CharlotteCollinsneeLucas · 11/10/2019 22:22

He hasn't forgotten, he knows you don't like it. That's why he's doing it: it's the quickest way to bring you to heel. He's training you to behave as he wants you to.

Chocmallows · 11/10/2019 22:22

I have experienced this. My ex had a black look, he had lines he would say to make me hate myself. It's horrible when you physically hurt yourself to let emotional pain out. I felt ashamed and low, but moving on with a new life I am better and want others in the same position to get out. Mental health matters too!

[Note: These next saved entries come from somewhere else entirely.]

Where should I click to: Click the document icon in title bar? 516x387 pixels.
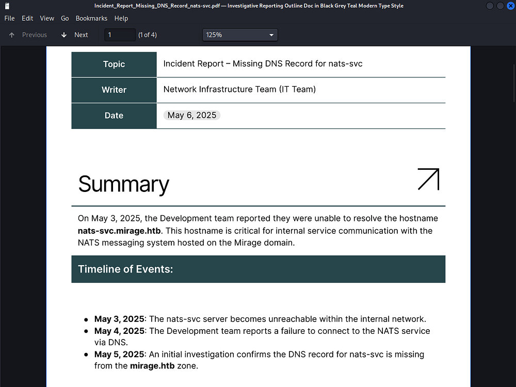coord(7,6)
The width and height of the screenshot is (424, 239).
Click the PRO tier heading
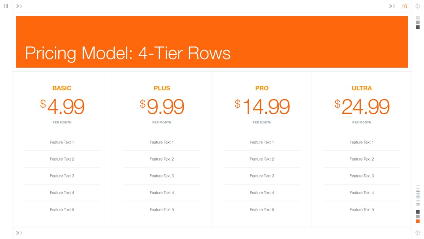(262, 88)
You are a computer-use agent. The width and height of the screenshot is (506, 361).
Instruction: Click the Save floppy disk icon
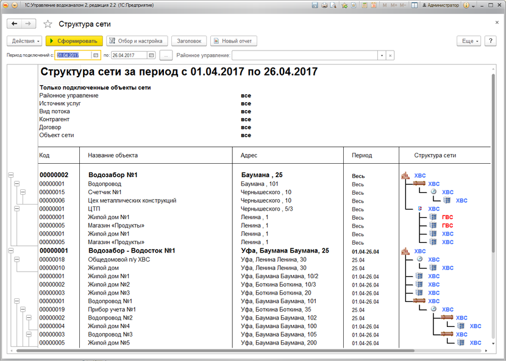pyautogui.click(x=315, y=5)
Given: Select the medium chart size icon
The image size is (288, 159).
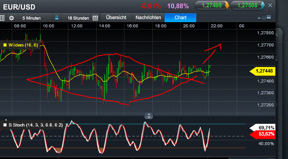Looking at the screenshot, I should click(264, 18).
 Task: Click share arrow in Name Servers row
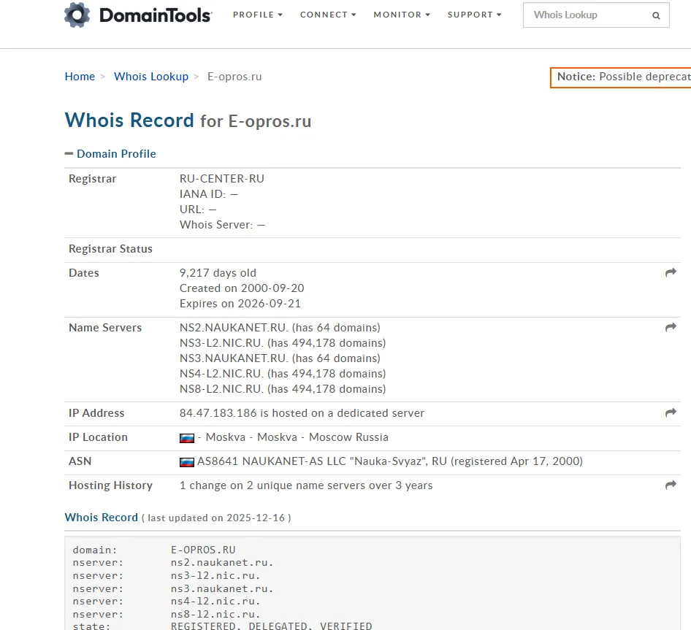coord(671,327)
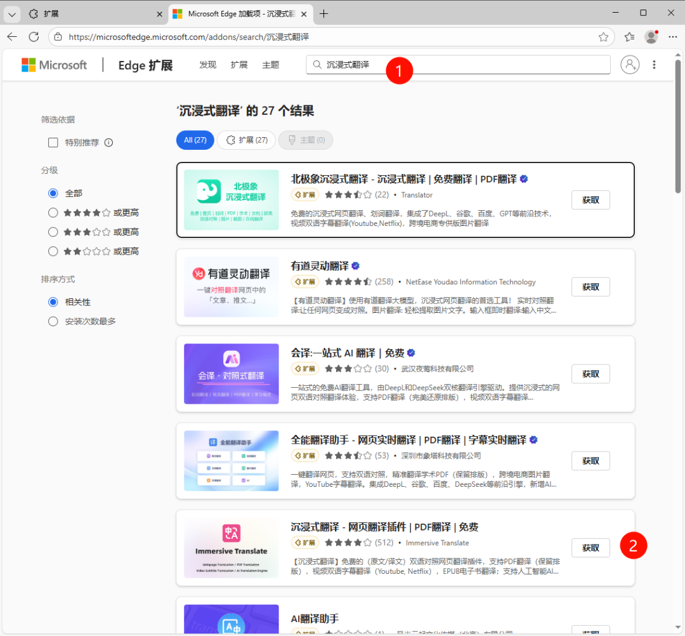Sort results by 安装次数最多
The height and width of the screenshot is (636, 685).
(x=53, y=321)
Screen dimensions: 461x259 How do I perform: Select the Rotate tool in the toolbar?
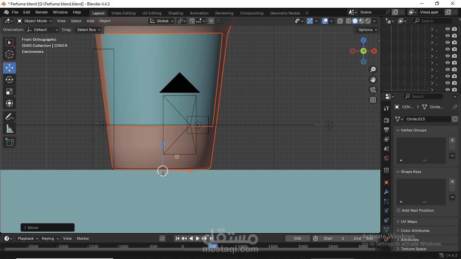pos(9,80)
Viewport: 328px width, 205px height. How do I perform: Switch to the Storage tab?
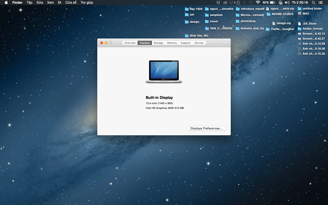pyautogui.click(x=158, y=43)
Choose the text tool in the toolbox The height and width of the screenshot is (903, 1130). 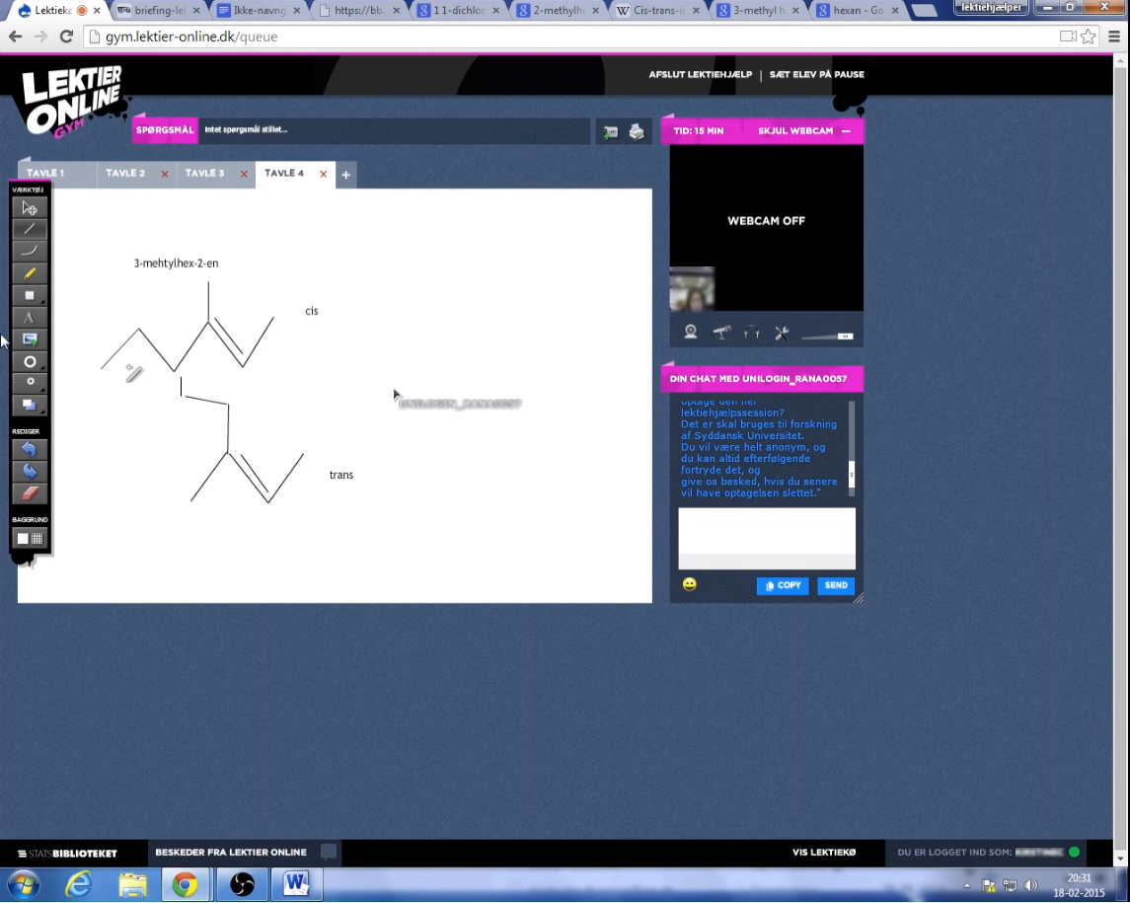(29, 318)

wannabebetter · 11/10/2019 22:22

Sorry - that sounds v smug, absolutely not intended & I feel your pain and it's totally unacceptable behaviour. Just was sharing my experience in case it helps! X

Wacawaca19 · 11/10/2019 22:26

When I felt as you do now I would go in to the front room and see you husband lying there laughing at some tv shoe with his feet up and I knew that he felt good and I was reeling and he knew it and he felt good.

Wacawaca19 · 11/10/2019 22:27

If you can relate to that then consider your marriage carefully.

Wacawaca19 · 11/10/2019 22:34

Sorry I’d see my husband lying there laughing at some tv show.

Rumo1234 · 11/10/2019 22:38

It’s taken me this long to figure that it’s a really mean way to behave.
How can it be that he’s always blameless and every single time it’s my fault.
If I’m so horrible and argumentative I may as well leave
Thank you again everyone for your helpful comments
It’s the only thing getting me through the evening :((((

OP posts:
Chocmallows · 11/10/2019 22:44

It's taken time for you to see it as you are normal and not a scheming and controlling type. You blame yourself because healthy people reflect on their behaviour and can feel guilt as you know something is wrong.

BUT you are not in the wrong for being manipulated, he is in the wrong for manipulating you.

You need to imagine a friend in your position, would you think it was her fault or she was bad, or would you give her a hug and try to help her get out?